Next, we tested the robustness of the tag by applying it to diverse cellular organelles. For that, we used Lamp1 as a lysosomal marker, CD63 as a marker of multivesicular bodies (MVBs), ERcb5TM as an endoplasmic reticulum (ER) marker, Exo70 as an exosomal marker, and Mitocb5TM(mito) or mito-DsRed as mitochondrial markers (for sequences see Additional file 1: Table S1). Nuclear labeling was avoided due to the known non-specific labeling of the nucleus observed with GCE-based labeling (Figs. 2c; 3b, c; and 4c, d) [4, 6, 16]. Effective lysosome labeling was obtained using GCE-tagged Lamp1 in the presence of SiR-Tet (Fig. 5a, b). Overall, labeling was comparable to that obtained with Lamp1-mVenus. Lysosomes labeled via either of the tags (i.e., GCE-tag or mVenus) exhibited a similar response to chloroquine treatment and had similar SNR levels (Fig. 5a–c) . We noticed that while lysosome labeling using Lamp1-mVenus highlighted both filled and hollow structures, only filled structures were observed in cells labeled with GCE-tag-SiR-Lamp1. This difference may result from the position of the tag; the mVenus tag faces the cytosol, while the GCE-tag faces the lysosomal lumen. Labeling lysosomal lumen proteins using conventional fluorescent proteins is challenging due to the pH sensitivity of the latter . Our data suggest that GCE-tag-based labeling is compatible with labeling acidic cellular structures.
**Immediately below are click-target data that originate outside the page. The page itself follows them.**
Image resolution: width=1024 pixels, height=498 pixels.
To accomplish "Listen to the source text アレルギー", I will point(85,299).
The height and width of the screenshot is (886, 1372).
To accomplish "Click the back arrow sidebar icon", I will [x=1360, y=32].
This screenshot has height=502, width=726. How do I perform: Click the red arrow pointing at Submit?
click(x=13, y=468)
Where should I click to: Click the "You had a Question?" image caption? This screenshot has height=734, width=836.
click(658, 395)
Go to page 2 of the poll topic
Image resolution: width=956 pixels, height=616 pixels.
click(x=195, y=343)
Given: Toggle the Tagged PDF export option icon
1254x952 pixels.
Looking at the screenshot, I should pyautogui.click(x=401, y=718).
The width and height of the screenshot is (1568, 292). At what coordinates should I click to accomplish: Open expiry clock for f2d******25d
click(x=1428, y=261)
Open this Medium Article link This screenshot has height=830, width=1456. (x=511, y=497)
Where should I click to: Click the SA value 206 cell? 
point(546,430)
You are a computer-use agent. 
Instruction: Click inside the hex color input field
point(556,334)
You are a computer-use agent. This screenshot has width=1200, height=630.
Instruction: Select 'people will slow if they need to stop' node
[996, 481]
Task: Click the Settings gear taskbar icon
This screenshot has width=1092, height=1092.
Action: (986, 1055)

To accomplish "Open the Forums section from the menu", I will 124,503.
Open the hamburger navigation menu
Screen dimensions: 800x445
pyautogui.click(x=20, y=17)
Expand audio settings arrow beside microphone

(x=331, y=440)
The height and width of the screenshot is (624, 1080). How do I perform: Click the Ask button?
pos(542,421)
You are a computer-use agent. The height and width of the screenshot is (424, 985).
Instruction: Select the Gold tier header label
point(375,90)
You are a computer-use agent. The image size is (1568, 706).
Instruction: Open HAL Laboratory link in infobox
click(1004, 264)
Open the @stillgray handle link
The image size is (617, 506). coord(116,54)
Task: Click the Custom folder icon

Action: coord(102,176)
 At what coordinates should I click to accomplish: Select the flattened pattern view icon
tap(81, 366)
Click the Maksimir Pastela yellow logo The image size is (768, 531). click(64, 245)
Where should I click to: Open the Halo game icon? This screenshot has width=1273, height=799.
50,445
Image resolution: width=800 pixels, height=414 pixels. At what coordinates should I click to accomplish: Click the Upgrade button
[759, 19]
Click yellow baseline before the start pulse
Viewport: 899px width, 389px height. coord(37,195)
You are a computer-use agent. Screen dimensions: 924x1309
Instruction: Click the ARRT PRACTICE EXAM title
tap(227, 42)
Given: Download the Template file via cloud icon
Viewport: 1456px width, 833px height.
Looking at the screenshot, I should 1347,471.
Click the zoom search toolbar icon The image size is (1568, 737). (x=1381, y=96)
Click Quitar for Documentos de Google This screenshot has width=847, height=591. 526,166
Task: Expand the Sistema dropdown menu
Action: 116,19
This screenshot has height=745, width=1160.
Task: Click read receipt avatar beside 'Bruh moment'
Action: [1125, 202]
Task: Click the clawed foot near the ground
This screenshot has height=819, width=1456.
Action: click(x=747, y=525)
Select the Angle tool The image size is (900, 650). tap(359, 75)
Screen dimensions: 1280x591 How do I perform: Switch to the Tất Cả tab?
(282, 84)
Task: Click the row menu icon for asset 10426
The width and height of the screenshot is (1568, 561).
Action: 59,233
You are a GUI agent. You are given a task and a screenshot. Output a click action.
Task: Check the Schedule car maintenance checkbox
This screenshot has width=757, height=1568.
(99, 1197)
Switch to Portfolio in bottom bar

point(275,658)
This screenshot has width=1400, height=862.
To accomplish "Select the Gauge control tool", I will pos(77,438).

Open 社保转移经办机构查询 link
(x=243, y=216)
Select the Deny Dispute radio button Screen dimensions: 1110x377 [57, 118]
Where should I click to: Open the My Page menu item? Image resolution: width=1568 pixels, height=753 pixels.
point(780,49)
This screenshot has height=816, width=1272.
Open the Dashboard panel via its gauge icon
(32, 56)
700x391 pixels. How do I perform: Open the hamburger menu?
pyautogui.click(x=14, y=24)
Initial attempts at labeling MVBs, ER, mitochondria, and exosomes using the GCE-tag and SiR-Tet resulted in no specific staining (Additional file 1: Figure S3). Yet, in immunostaining experiments using anti-CD63 antibodies, GCE-tagged CD63 co-localized with endogenous CD63 (Fig. 5d). We thus reasoned that GCE-tagged CD63 was properly expressed and targeted in cells, yet failed to bind the Fl-dye via the bioorthogonal reaction. Consistent with this notion, substituting TAMRA-Tet for SiR-Tet resulted in specific labeling of MVBs, ER, and exosomes using GCE-tagged CD63, ERcb5TM, and Exo70, respectively (Figs. 5e–g and 6). Mitochondrial labeling was not obtained using either SiR- or TAMRA-Tet together with the GCE-tag-Mitocb5TM or mito-DsRed probes (Additional file 1: Figure S4). Based on immunofluorescence experiments, it appears that while Mitocb5TM failed to localize to mitochondria, GCE-tagged mito-DsRed localized properly but failed to bind the tetrazine-conjugated dye (Additional file 1: Figure S4). Expression patterns and SNR values obtained with the GCE-tagged organelle markers that were successfully labeled (i.e., for MVBs, ER, and exosomes) were overall comparable to those obtained using conventional Fl-protein markers with better SNRs obtained for GCE-tagged MVBs and lower SNRs obtained for GCE-tagged ER (Figs. 5e–g and 6). In all cases (SiR- or TAMRA-labeled GCE-tagged cellular structures), signal intensity levels were considerably higher than background levels measured in cells expressing a plasmid encoding only the orthogonal tRNA/tRNA-synthetase pair and labeled with the corresponding Tet-conjugated Fl-dyes (Fig. 6g). Together, these results validate labeling specificity and compatibility of the GCE-tag for organelle labeling.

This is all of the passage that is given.